Review: As happens with many historically specific novels, one needs to be familiar with the timeframe and setting of the novel.

Today, seeing a film of the novel or the events that surround a historical novel will greatly enhance one's experience in reading the full novel later on.

One of Dickens' top novels.

Rating: 4 stars
Summary: Boring Beginning, Great Ending
Review: I recently read this book for my high school English class. I had heard a lot of different opinions on the book, so I wasn't sure what to expect.
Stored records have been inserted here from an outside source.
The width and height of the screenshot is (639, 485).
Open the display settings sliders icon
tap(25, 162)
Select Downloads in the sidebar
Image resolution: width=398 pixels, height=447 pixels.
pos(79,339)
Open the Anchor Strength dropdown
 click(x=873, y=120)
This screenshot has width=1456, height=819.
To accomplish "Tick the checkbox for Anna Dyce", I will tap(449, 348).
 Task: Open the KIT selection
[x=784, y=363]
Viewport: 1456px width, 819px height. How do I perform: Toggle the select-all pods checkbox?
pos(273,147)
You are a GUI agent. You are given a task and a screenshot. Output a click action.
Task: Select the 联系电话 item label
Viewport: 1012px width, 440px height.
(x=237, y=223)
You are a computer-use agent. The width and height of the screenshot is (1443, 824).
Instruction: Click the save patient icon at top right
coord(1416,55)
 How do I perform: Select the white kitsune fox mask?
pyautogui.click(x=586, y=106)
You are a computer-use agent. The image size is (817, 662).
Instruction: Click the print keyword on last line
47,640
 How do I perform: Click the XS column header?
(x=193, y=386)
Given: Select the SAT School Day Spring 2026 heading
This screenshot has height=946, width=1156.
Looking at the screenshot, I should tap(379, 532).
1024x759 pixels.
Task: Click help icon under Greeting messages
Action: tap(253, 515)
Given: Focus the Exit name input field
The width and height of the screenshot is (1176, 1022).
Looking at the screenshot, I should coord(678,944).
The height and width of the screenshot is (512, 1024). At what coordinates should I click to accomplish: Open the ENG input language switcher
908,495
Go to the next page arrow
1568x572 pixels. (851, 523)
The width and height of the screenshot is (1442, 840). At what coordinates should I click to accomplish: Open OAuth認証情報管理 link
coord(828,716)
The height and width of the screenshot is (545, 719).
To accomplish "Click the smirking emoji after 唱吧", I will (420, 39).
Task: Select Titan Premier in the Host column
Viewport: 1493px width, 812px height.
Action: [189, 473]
The beginning was very slow, and you find yourself wondering what everything has to do with anything, but once you get half way the pieces start to fall together to make a great ending. It is definitely not as good if you do not understand it. Cliff Notes help a lot. It is also nice if you know a little of the French language and something about French Revolution history. I would recommend the book though. The movie is pretty boring because you do not get the insight on everyone's thoughts. Don't see the movie, especially after you have read the book.